Deployment fails here and there

Looking into it… we’re working on improving reliability here, will post an update once I have more info.

1 Like

exactly the same problem I’ve been having all day, had to deploy a version for a presentation and couldn’t :grimacing:

Yikes. That sucks, sorry to hear that. Inside Fly these problems are just some package or the other acting up under load, but to our customers they’re real-life problems that are often personal and irritating. I don’t have a quick answer, but the good news is that this should get better the more normal and edge cases we fix.

2 Likes

All I can say is that I look forward to your business support plans :slight_smile:. (and also the platform becomes more stable, I’d prefer to use you guys instead of the defacto which always ends up being AWS)

3 Likes

Has there been any movement with this? Went to deploy this morning and still having it complain about there being a DB missing etc.

Command: /app/bin/app eval App.Release.migrate_all
	Starting instance
	Configuring virtual machine
	Pulling container image
	Unpacking image
	Preparing kernel init
	Configuring firecracker
	Starting virtual machine
	Starting init (commit: 50ffe20)...
	Preparing to run: `/app/bin/app eval App.Release.migrate_all` as nobody
	2021/10/26 19:59:01 listening on [fdaa:0:35d4:a7b:2984:821:7a9b:2]:22 (DNS: [fdaa::3]:53)
	Reaped child process with pid: 561 and signal: SIGUSR1, core dumped? false
	19:59:05.678 [error] Could not create schema migrations table. This error usually happens due to the following:
	  * The database does not exist
	  * The "schema_migrations" table, which Ecto uses for managing
	    migrations, was defined by another library
   ....

We’ve handled the original issue that caused this error a few weeks ago, so it’s odd that it’s still showing up on your app.

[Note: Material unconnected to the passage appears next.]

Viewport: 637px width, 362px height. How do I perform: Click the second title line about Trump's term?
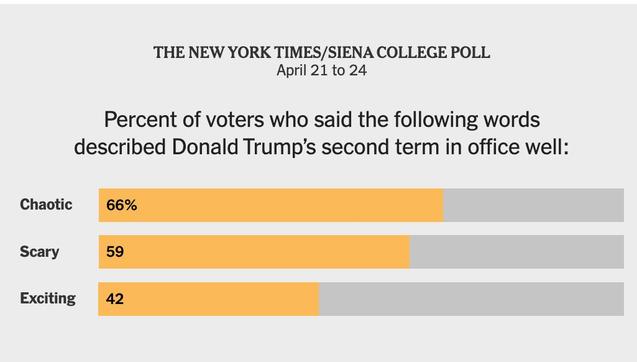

Could you confirm that the connection limits are not being hit on your DB instance? Or if there are any other errors in the DB logs?

Also, is this the same application where you noticed this error? deployment issues in SYD region

correct.

As for connection limits nope, there is only one machine connected to the DB, I’ve logged into the DB to check for locks etc etc and it’s all fine. So I’m confused.

Have any changes or overrides been made to the DNS resolvers in the app?

nope, it’s a standard Elixir app using the Dockefile posted in your guides.

I’m replying in the other thread deployment issues in SYD region to limit the spread of answers if that is okay?

Yeah, let’s move this there, I’ll link the DB errors.

Will you try this again and also make sure your database hasn’t reached a connection limit and the DB logs aren’t showing any errors? That particular Elixir error is not super helpful, but it’s probably not an issue on our end (this time).

Hey there! This started to happen to me as well today, around 3 hours ago.
The issue seems to be the same where migrations cannot be run due to connection error, while the deployed app is working fine :thinking:

Hey @flyio3! Sorry to see you’ve been struggling here. I’d love to help get this resolved if I can so we can improve the docs or whatever else is needed to make it better for you and others.

So let me restate what I understand the setup to be… please correct where I’m wrong.

  • You are hosting a single application instance
  • You are hosting it in syd
  • You have a single postgres database in syd (not using read-replicas)
  • Are you using Phoenix 1.6 with esbuild? I ask because the application is generated differently more recently.
  • You aren’t using the fly_postgres hex package (just making sure)
  • The DATABASE_URL is set (fly secrets list)

Sometimes the logs can provide more information. When that happens, just run fly logs to see if there’s any more info there.

When I’ve seen this problem, it’s generally because one of the following:

  • a missing inet6 config for IPv6 support (app can’t see the database)
  • It’s multi-region and the app doesn’t know what the primary region is supposed to be
  • It’s multi-region and the app is being started in a backup region which doesn’t have the database

Does any of that apply?

sorry, this has all been sorted, there was downtime on one of your services while this was happening which compounded with some issues I was having by using podman to build the images, I’ve switched to using debian:slim as a base image and no longer have any issues with regards to DNS - so I assume it was something to do with the alpine image having DNS issues when built with podman.

1 Like

@paolo.marino does any of this apply to the problem you’re having? Deployment fails here and there - #21 by brainlid

Hey! some of those. The app has been deployed there for a week or so with no issues and I haven’t made any big changes to the config.

I tried to deploy it again today and the deploy step worked, so migrations run, but now the deployed app cannot connect to the database anymore which in turns was working before the deploy.

Just want to say that your fly_postgres hex package is amazing, along with your elixir conf talk. Learned about them both here and have subsequently updated to be multi-region with PostgreSQL. Thank you!

1 Like

Thanks @mmark!

There is a new version of the fly_postgres library that I need to release. Just haven’t had time to finalize some things. Would love early testers on that when it’s ready!

1 Like

Awesome! Totally, any way I can help just let me know.